Fig 10. Analysis of the DNA damage induced by 1, 2 and 5.

(A) Quantification of cellular DNA damage. MCF-7 cells were exposed to 10 μmol/L 1, 2 and 5 for the indicated times and the levels of p-H2A.X were quantified using flow cytometry after immunostaining with anti-pH2A.X specific antibodies. The graph represents the mean fluorescence intensity for each experimental condition, relative to untreated cells. (B) Electrophoretic analysis of DNA cleavage. Supercoiled pUC18 plasmid DNA (18.9 μmol/L) was incubated with ligands 1, 2 and 5 and their respective Fe(II) complexes 1-Fe, 2-Fe and 5-Fe at 25 μM for 1 h (37°C).
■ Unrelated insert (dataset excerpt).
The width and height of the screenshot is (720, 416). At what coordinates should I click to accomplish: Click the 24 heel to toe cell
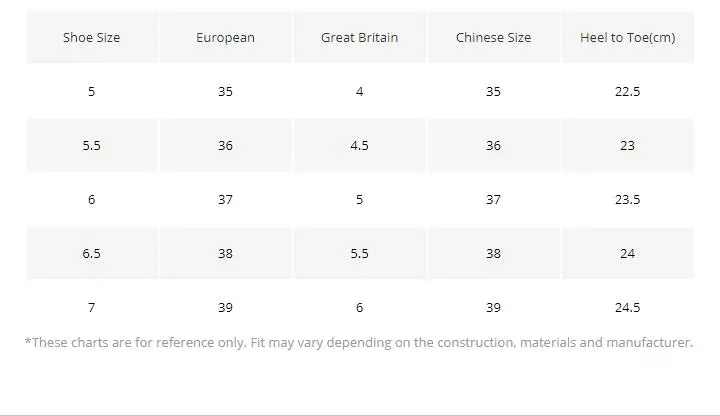tap(627, 254)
Lane 1, DNA control; lane 2, DNA control + H₂O₂; lane 3, 5, 7, 9, 11, 13, ligand or Fe(II) complex in the absence of H₂O₂; lane 4, 6, 8, 10, 12, 14, ligand or Fe(II) complex in the presence of H₂O₂. (C) Effect of groove binders and ROS scavengers on the cleavage of supercoiled pUC18 plasmid DNA treated with complexes 1-Fe, 2-Fe and 5-Fe at 15 μmol/L for 1 h (37°C) in the presence of H₂O₂. Lane 1, DNA control; lane 2, DNA control + H₂O₂; lane 3, complex control in the absence of potential inhibitors; lane 4, Hoechst 40 μmol/L; lane 5, methyl green 20 μmol/L; lane 6, Tiron 10 mmol/L; lane 7, sodium azide 0.4 mol/L; lane 8, 3 μL of DMSO.